Et que cela puisse trouver un écho parmi les manifestants « anti passe-sanitaire » en dit en soi long. En fait, cela en dit tout. On a bien sûr le cas emblématique de cette personne, Cassandre Fristot, une enseignante proche du Rassemblement National et du mouvement dissident de Philippot, qui a été arrêtée et qui sera même jugée en septembre pour une pancarte provocatrice, qui autour de la question « mais qui ? » a dressé une liste de personnage, juifs à part Emmanuel Macron, tenus pour être des « traîtres ».

Arrêter et juger une telle personne est bien sûr la moindre des choses, mais on peut s’attendre à ce que son procès ne donne pas grand chose. Ni non plus les éventuelles sanctions disciplinaires que le ministère de l’Éducation Nationale entend prendre contre elle selon ce qui a été annoncé.

Comment même une telle personne, avec un tel parcours, qui a même été évincée du Rassemblement National pour son antisémitisme ouvert, peut encore être enseignante ? Comment a-t-elle pu ainsi défilée sans rencontrer une ferme opposition, et vive tranquillement sa vie sans avoir la société l’ostracisant ?

Mais surtout, c’est la Gauche qui devrait exiger ici son éviction pure et simple de l’Éducation Nationale et que l’on devrait entendre sur cette progression de l’antisémitisme au sein de ces mobilisations des anti passe-sanitaires.

Car il est évident que parmi un tel mouvement plébéien porté par la petite-bourgeoisie hystérique et déboussoulée par la crise, l’antisémitisme ne va faire que progresser comme « socialisme des imbéciles », comme le disait le social-démocrate allemand August Bebel, c’est-à-dire comme idéologie anticapitaliste pensant critiquer le capitalisme de manière « radicale », mais en fait de manière imaginaire, virtuelle, illusoire.

En fait, qui ne voit pas la crise, qui ne comprend ni le capitalisme ni le fascisme, ne peut pas voir ni la montée de la tendance à la guerre à l’extérieur, ni celle de l’antisémitisme et du nationalisme mobilisateur à l’intérieur. Même une figure comme Éric Zemmour, qui tente de reformuler un nationalisme français néo-gaullien qui viserait les « nomades » et non les « Juifs » est pris dans cette vague.
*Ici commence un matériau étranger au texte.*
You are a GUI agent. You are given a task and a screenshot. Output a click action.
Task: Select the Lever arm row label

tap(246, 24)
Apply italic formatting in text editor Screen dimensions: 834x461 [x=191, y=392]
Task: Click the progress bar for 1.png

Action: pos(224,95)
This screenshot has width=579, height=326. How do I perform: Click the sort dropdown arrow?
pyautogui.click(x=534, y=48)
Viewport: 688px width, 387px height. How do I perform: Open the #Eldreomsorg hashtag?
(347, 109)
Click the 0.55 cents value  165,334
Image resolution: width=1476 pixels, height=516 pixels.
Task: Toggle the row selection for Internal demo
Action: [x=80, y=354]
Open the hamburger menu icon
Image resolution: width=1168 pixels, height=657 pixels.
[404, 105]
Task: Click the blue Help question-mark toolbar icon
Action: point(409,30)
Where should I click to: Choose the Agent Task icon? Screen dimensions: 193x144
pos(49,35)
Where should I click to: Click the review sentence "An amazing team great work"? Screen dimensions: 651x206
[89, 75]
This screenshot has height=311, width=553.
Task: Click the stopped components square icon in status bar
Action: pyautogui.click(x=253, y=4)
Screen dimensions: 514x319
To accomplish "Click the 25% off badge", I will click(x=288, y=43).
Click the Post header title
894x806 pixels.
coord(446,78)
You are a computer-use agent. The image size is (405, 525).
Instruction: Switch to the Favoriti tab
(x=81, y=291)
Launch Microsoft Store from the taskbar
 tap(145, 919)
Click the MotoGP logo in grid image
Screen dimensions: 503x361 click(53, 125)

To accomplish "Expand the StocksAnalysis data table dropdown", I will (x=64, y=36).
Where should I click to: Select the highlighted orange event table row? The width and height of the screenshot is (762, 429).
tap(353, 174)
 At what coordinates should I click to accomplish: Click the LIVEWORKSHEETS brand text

C’est en fait un moment de lutte de classe. Et si l’antisémitisme a une dimension idéologique, c’est donc qu’il faut pouvoir lui opposer une idéologie. Et c’est là que la Gauche a besoin plus que jamais de retrouver ses concepts, de retrouver notamment le sens du terme « populaire » à opposer au « peuple » au sens des populistes qui le voient comme un « bloc » contre une oligarchie malfaisante.

Ou bien, pire encore, comme une « foule » qu’il faudrait diriger de manière plébéienne.

Il n’y a pas le choix. S’opposer à l’antisémitisme, c’est obligatoirement affirmer le Socialisme, et donc assumer la différenciation au sein du peuple entre les défenseurs aveugles de l’ancien, y compris de manière « peuple » ou « plébéienn » et les partisans de la transformation et du nouveau.

C’est une lutte de lignes, un combat pour affirmer une proposition historique. Là où des révoltés sans boussole cherche à appuyer tout mouvement en espérant « rassembler » et « orienter » les choses par le haut, il faut au contraire avancer et faire le tri, tracer les lignes rouges et pousser à la polarisation par la base.

Il ne faut pas un « spontanéisme » en mode plébéien et une fascination pour la « foule », mais une conscience socialiste porteuse d’organisation démocratique et de culture pour le peuple.